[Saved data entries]
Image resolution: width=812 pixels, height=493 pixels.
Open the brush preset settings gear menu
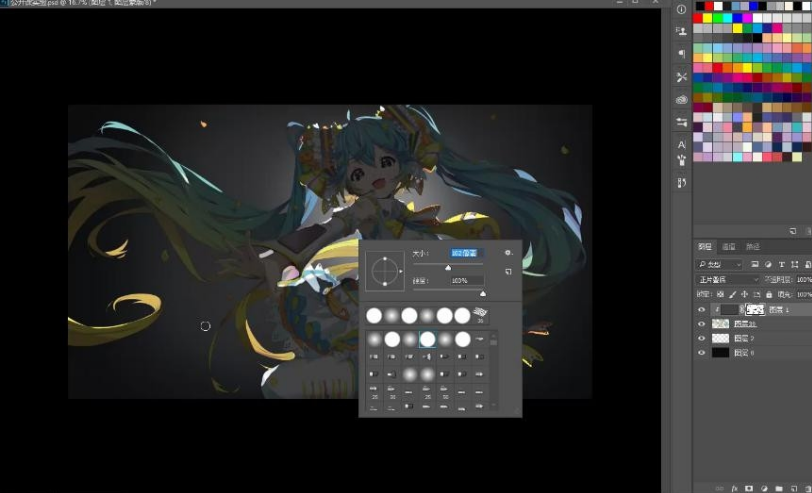(x=509, y=253)
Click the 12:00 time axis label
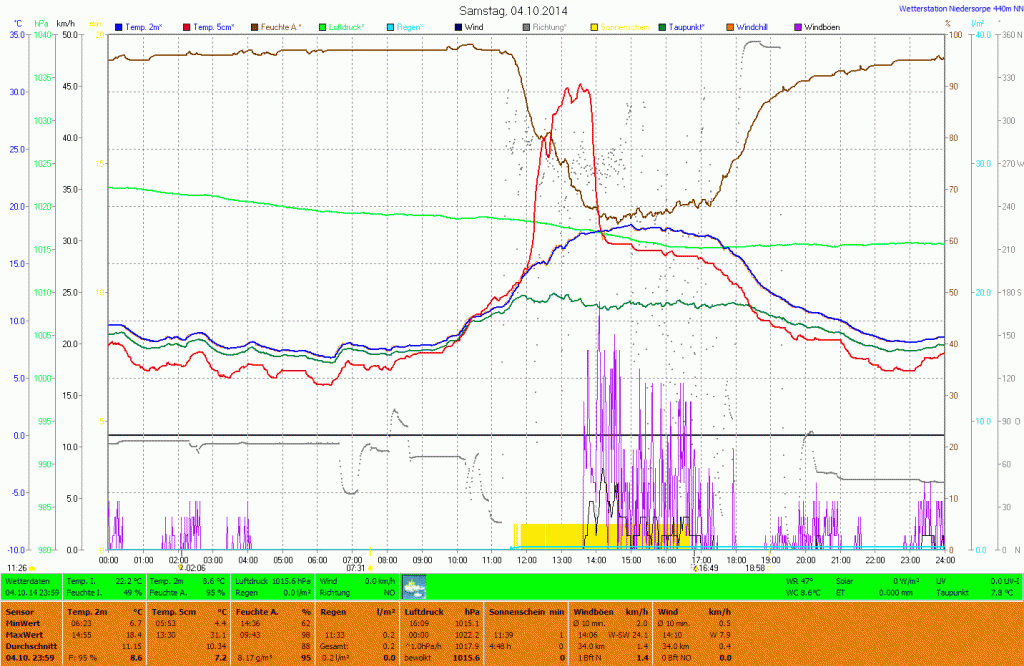The height and width of the screenshot is (666, 1024). coord(527,560)
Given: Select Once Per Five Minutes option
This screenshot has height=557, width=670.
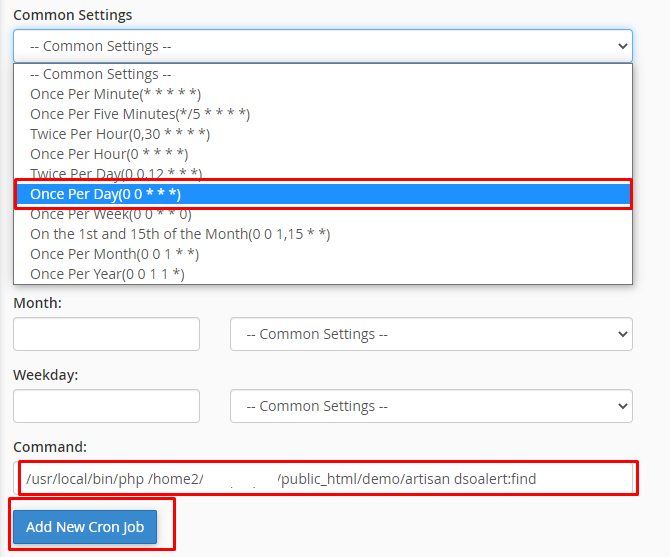Looking at the screenshot, I should (x=140, y=114).
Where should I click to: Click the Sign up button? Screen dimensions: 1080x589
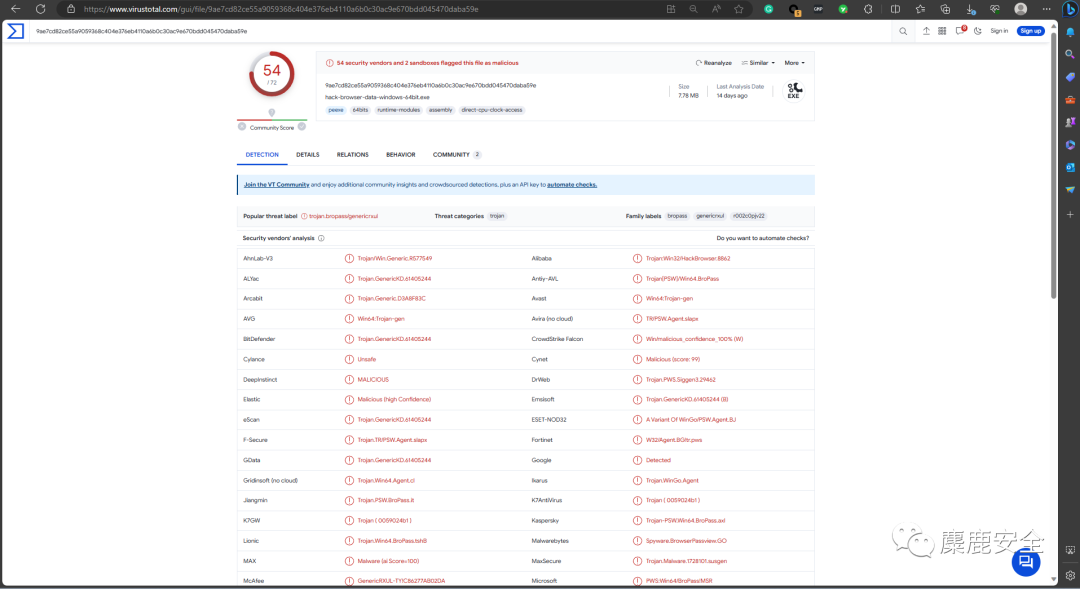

:: ASSIGNMENT ::
The output must match, line for line, the span from the line containing "This screenshot has height=557, width=670." through the end of the data, with the pictures removed.

:: TASK RESULT ::
This screenshot has height=557, width=670.
Looking at the screenshot, I should (x=140, y=114).
Where should I click to: Click the Sign up button? Screen dimensions: 1080x589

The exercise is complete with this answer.